He regretted the dig immediately. It wasn’t Smitty’s fault Tyler had been passed over. Greg Smith was a solid officer and a good man. He had earned every promotion, unlike the conniving Kory Sanders, who actually deserved snarky comments about maneuvering his way into a higher rank.

“To be honest, stressful,” he replied. “But I won’t bore you with my headaches.”

Tyler paused for a fraction of a second. Would Smitty finally nibble on the line? Tyler had never actually asked his former partner to hire him back onto the force.
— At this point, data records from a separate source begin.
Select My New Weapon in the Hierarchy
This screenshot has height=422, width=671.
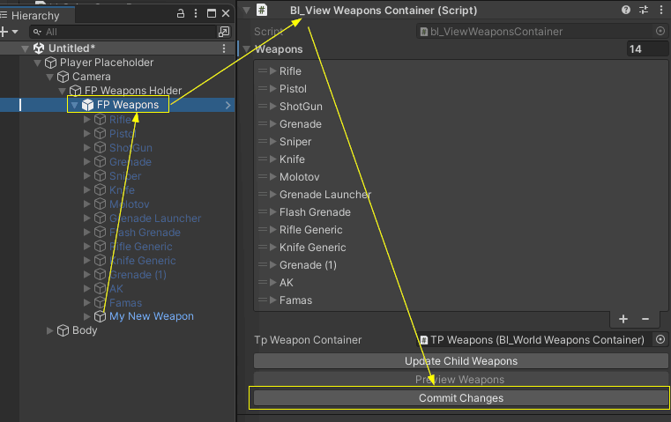point(151,316)

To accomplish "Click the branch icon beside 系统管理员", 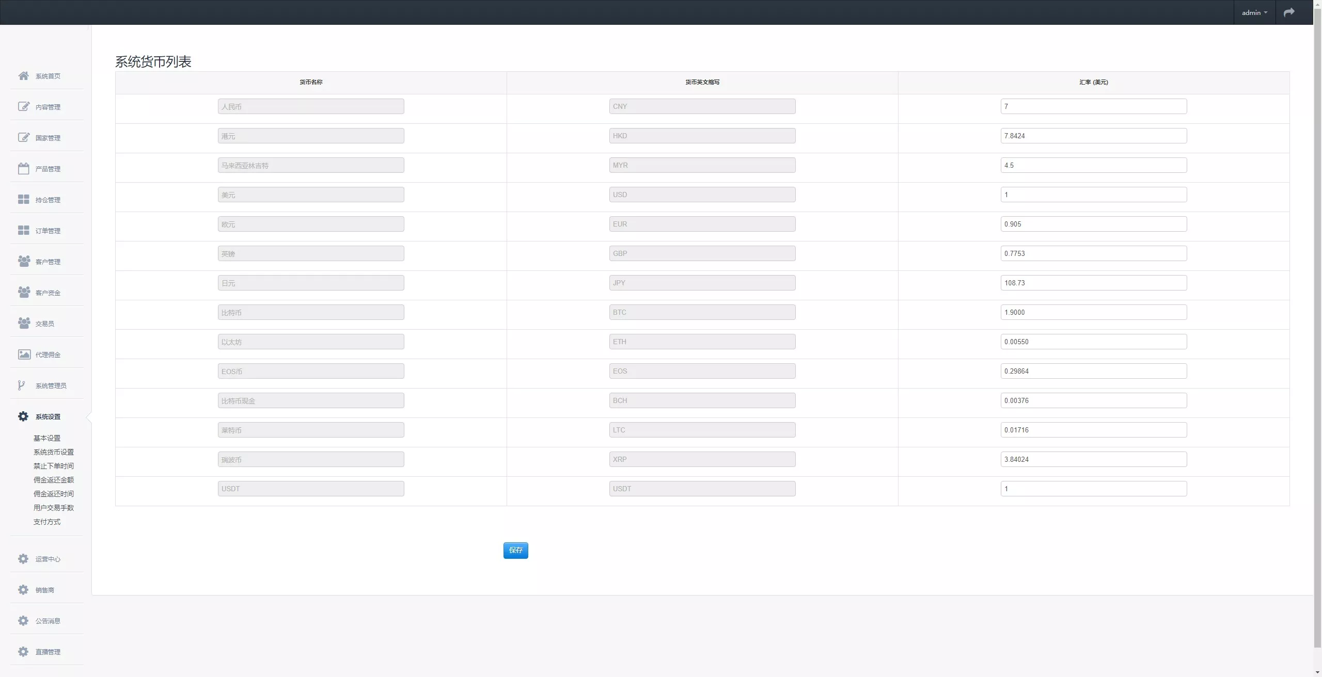I will coord(21,385).
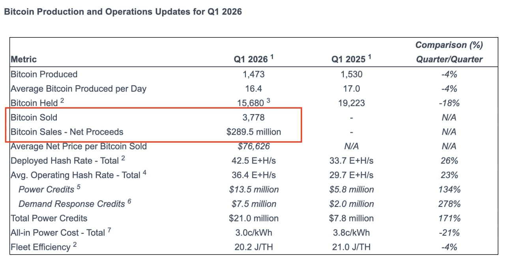This screenshot has width=505, height=257.
Task: Select the Comparison (%) Quarter/Quarter header
Action: tap(449, 52)
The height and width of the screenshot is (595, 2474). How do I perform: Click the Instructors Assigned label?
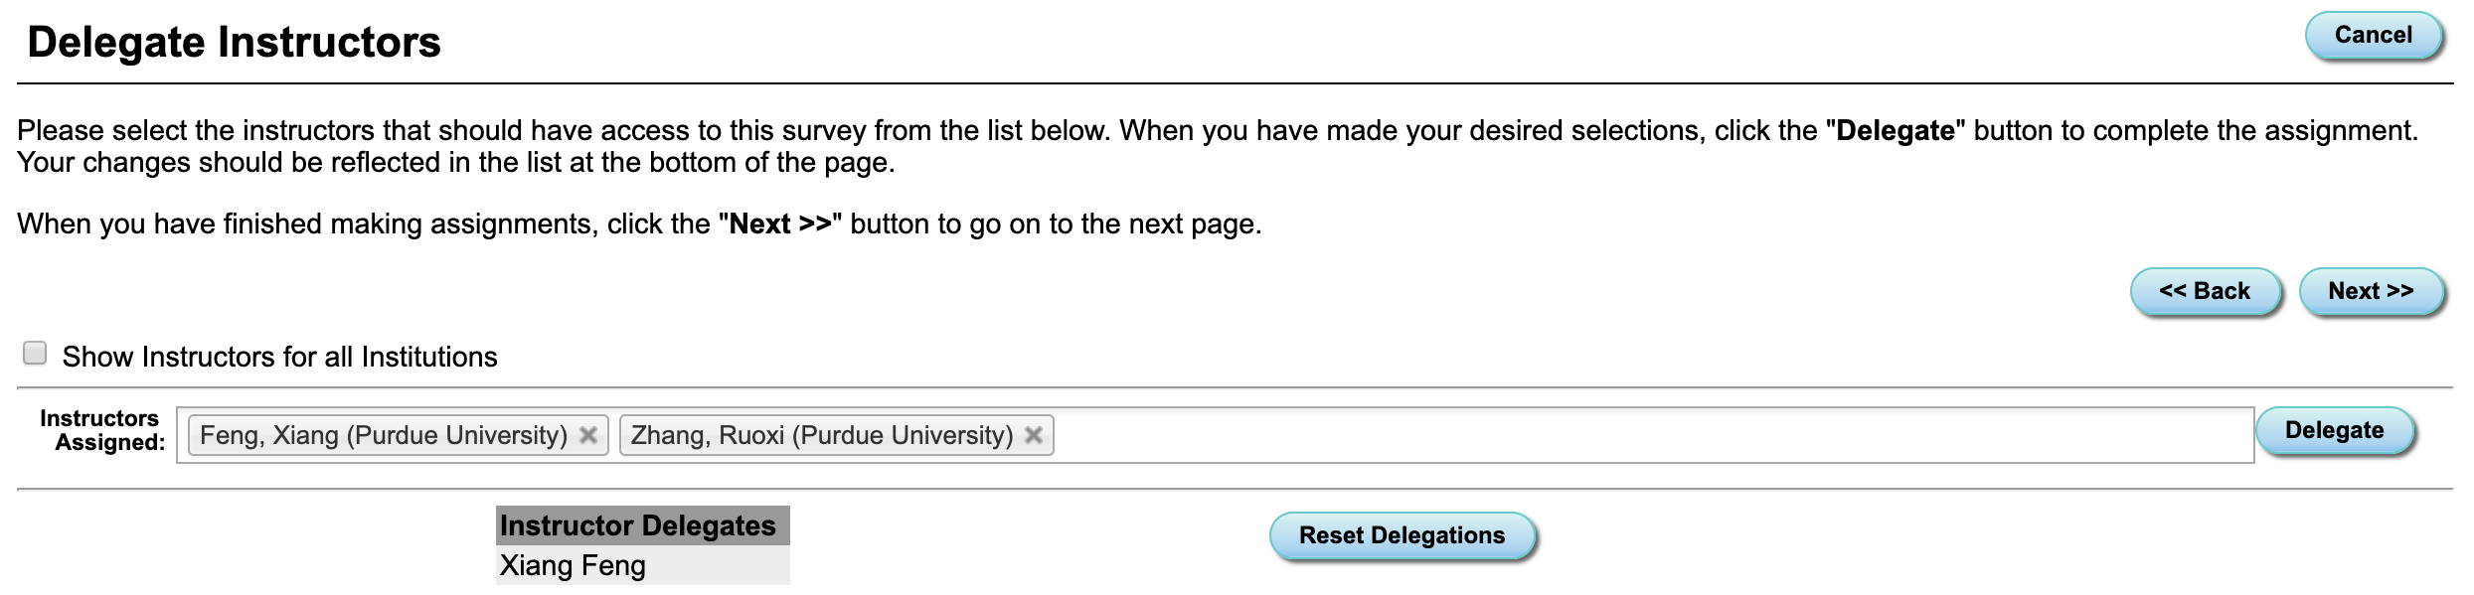coord(103,430)
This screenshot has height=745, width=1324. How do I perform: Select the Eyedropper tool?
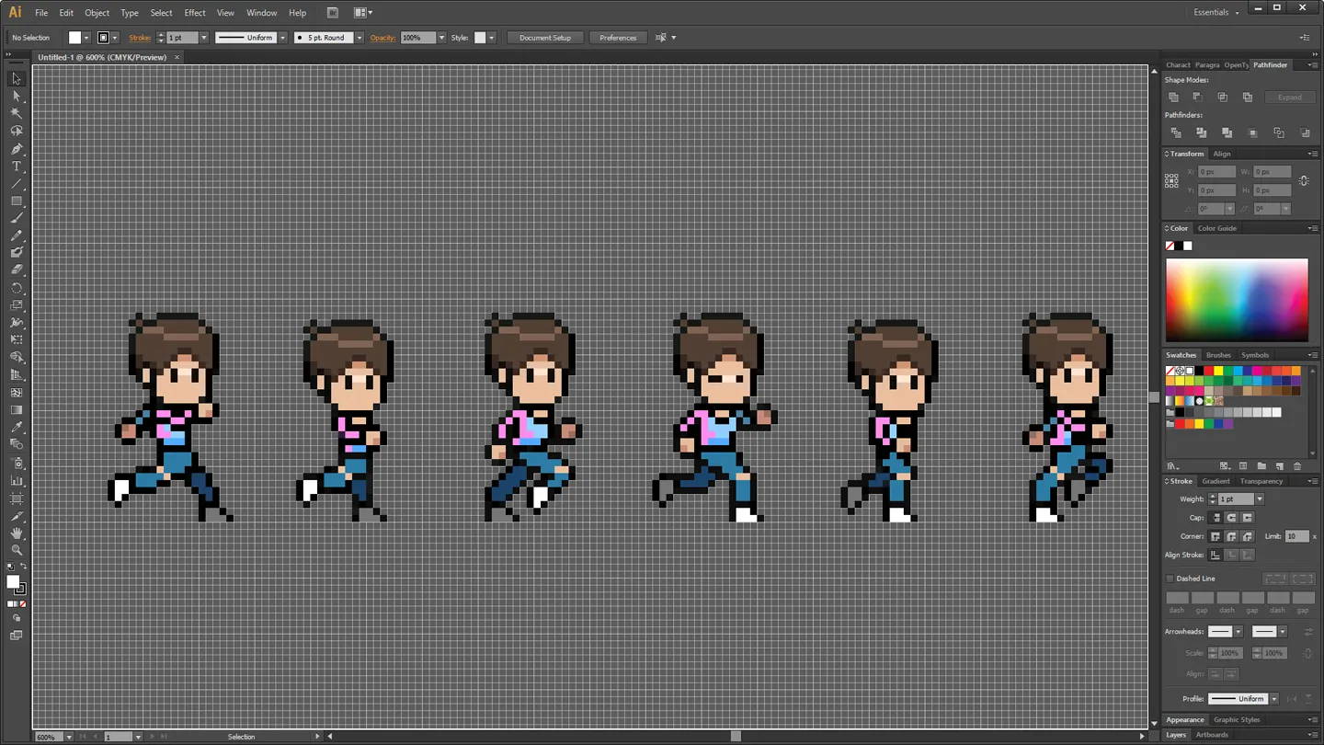coord(17,428)
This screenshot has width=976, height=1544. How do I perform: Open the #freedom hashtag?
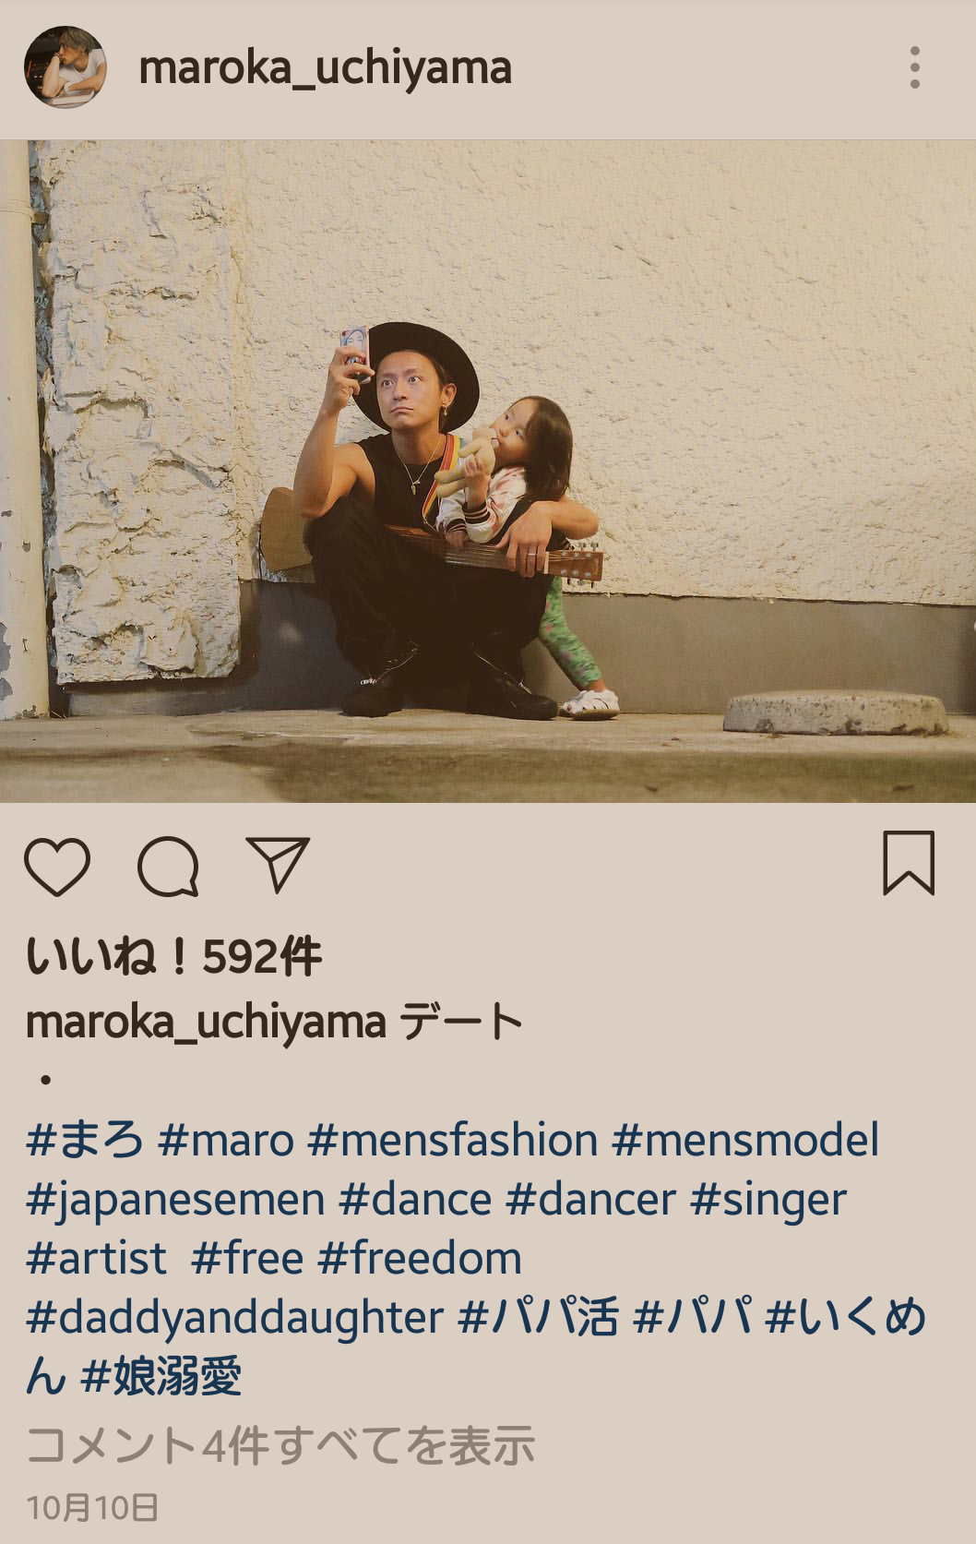(x=420, y=1259)
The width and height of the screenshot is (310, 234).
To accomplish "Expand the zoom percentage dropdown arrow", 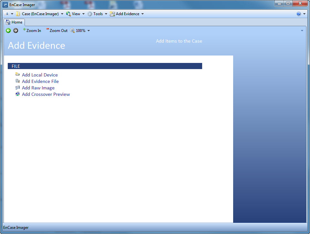I will 89,31.
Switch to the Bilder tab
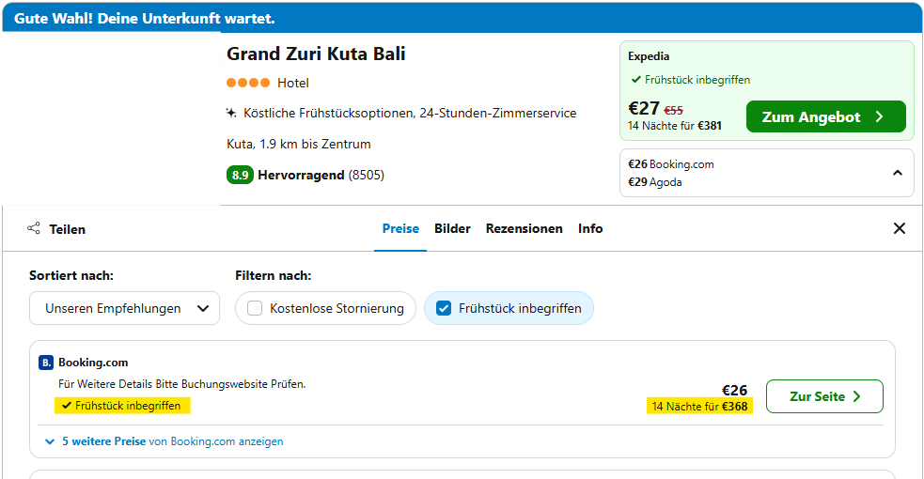The image size is (924, 479). pos(452,228)
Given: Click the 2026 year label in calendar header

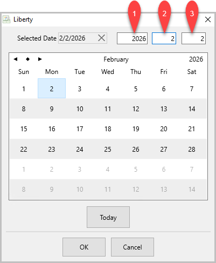Looking at the screenshot, I should (196, 59).
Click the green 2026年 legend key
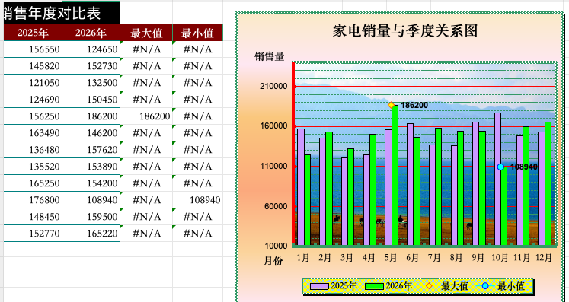Screen dimensions: 569x302 pos(374,286)
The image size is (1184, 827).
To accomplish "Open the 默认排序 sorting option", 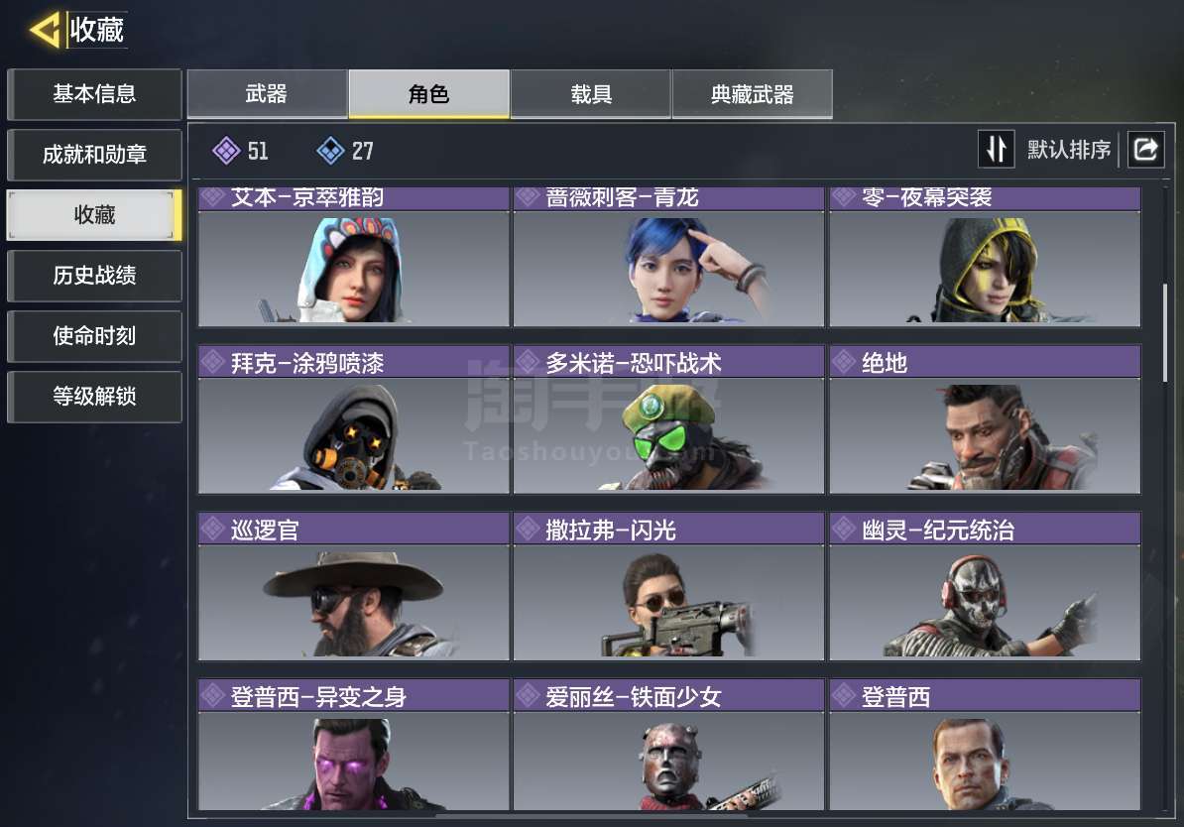I will (1068, 150).
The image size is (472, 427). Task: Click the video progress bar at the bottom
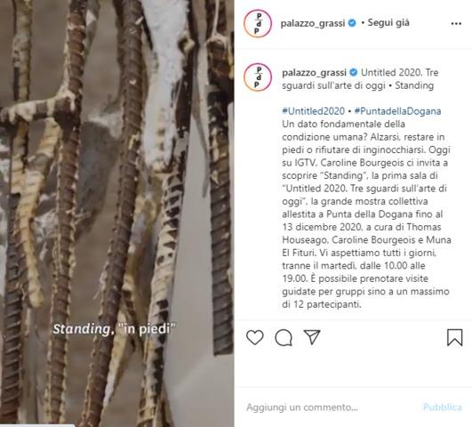click(x=116, y=425)
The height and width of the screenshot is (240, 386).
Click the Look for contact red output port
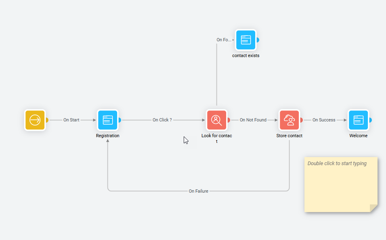pos(229,120)
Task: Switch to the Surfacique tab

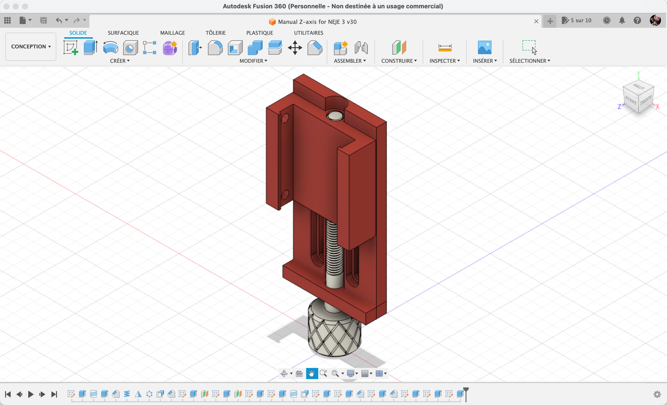Action: (x=123, y=33)
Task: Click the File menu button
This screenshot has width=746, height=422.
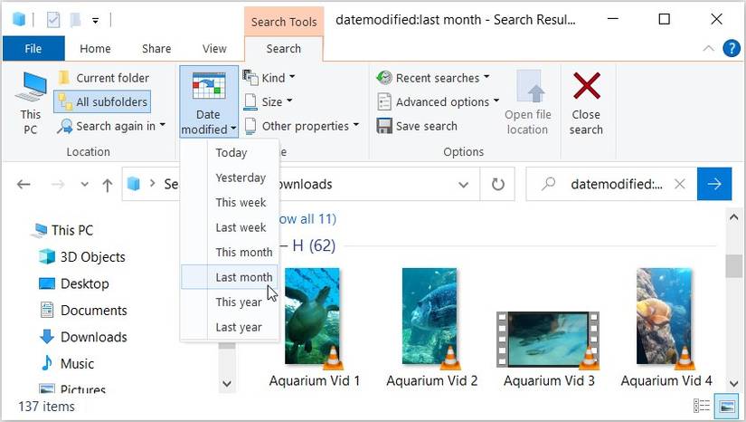Action: 33,49
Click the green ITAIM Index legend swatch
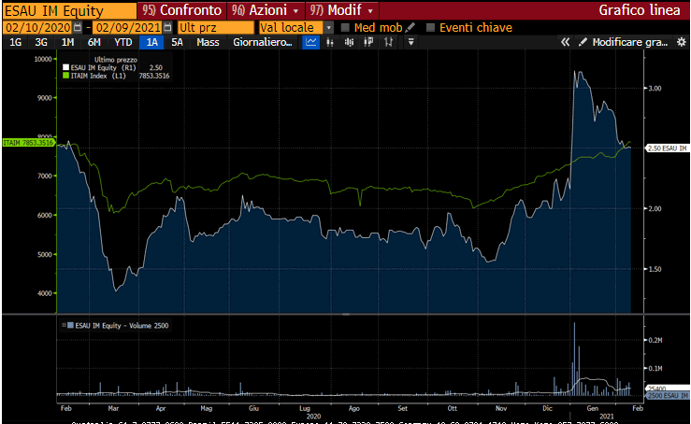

But Smitty must have known.

“Can I do anything to help?” Tyler asked, trying to sound indifferently willing rather than desperately eager.

“Actually, you can.”

Tyler jerked forward as if standing at attention. “Really?”

“That’s why I called,” Smitty continued. “The chief got an odd message from a staffer over at the Tenth Circuit this morning.”

“Over on Stout Street?” A dumb question. The Federal Court of Appeals had been housed in the same building for more than a hundred years.

“I’m forwarding you the message.”

Tyler instantly heard the ping of arrival in his ear.

“I know you have a full dance card, but could you squeeze in a quick call between cases? I think you’re the right man for this one.”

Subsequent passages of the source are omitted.